At work, we had been doing MIMEDefang development on master in git, and bugfixes on a branch named 2.63-branch. Over time, master diverged significantly from the current maintenance branch. Recently, we decided to rebase our development work on the maintenance branch, but there were just too many ugly conflicts to resolve. As we didn't want to keep all of the code on that branch anyway, the easiest solution was to rename our 2.63-branch to master and resume development there, cherry-picking some of the useful things from the development branch.
Here's how I did the renaming.
First, in your working tree, locally rename master to something else.
git branch -m master old-dev
Renaming a branch does work while you are on the branch, so there's no need to checkout something else.
Then, locally rename the maintenance branch (2.63-branch) to master:
git branch -m 2.63-branch master
Now, time to mess with the remote. Just in case you screw up, you might want to make sure you have a current backup. First, delete the remote's master:
git push origin :master
And now, give the remote your new master:
git push origin master:refs/heads/master
Update: When creating a new branch, the refs/heads/ prefix is needed on the remote side.

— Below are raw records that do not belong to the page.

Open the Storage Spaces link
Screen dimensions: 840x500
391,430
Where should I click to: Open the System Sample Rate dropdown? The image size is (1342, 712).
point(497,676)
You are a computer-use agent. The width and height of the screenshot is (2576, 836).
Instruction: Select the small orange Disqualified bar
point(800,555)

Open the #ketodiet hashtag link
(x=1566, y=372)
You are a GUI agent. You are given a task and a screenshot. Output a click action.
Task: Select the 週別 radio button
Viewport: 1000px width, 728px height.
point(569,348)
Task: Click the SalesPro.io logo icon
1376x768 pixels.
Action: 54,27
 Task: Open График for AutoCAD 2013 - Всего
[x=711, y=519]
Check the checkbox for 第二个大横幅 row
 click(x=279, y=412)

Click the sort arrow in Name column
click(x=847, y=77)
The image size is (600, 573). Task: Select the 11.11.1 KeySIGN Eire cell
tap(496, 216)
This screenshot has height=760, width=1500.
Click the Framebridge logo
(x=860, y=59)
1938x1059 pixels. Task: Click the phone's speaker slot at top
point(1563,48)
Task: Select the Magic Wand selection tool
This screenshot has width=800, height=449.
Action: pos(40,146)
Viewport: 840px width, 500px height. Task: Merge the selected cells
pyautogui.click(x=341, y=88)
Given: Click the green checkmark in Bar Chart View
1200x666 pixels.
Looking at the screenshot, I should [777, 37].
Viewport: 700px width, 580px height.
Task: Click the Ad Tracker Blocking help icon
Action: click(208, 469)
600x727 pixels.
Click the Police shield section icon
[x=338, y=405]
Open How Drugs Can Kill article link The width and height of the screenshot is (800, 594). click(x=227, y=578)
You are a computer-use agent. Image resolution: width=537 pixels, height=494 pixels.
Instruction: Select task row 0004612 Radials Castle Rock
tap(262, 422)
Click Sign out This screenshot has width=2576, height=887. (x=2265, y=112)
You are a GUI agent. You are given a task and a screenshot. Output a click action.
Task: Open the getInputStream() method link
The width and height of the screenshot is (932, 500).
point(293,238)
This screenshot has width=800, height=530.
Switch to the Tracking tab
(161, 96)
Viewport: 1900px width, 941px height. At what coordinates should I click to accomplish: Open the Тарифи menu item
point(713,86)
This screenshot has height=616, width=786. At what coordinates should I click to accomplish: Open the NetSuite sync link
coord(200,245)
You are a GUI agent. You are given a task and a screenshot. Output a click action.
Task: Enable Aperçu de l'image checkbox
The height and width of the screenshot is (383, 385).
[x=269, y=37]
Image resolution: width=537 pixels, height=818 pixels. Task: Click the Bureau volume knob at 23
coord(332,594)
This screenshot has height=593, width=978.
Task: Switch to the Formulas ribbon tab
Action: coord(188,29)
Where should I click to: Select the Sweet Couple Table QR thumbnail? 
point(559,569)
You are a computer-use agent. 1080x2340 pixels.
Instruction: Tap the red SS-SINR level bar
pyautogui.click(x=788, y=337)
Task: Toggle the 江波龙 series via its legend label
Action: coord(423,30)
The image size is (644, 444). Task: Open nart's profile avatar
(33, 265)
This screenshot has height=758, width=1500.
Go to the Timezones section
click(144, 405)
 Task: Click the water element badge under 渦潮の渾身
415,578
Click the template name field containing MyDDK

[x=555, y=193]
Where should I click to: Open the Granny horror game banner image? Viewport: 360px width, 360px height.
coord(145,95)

If the branch already exists (as master did above) only the branch name is required on the remote side.
... and your now-renamed old master:
git push origin old-dev:refs/heads/old-dev
Finally, delete the old name of your maintenance branch to prevent confusion:
git push origin :2.63-branch
Clients will now get the 'new' master branch when they pull.
Note: Thanks to Bart for info on how to properly do the 'push origin' bits, and for generally increasing my git knowledge.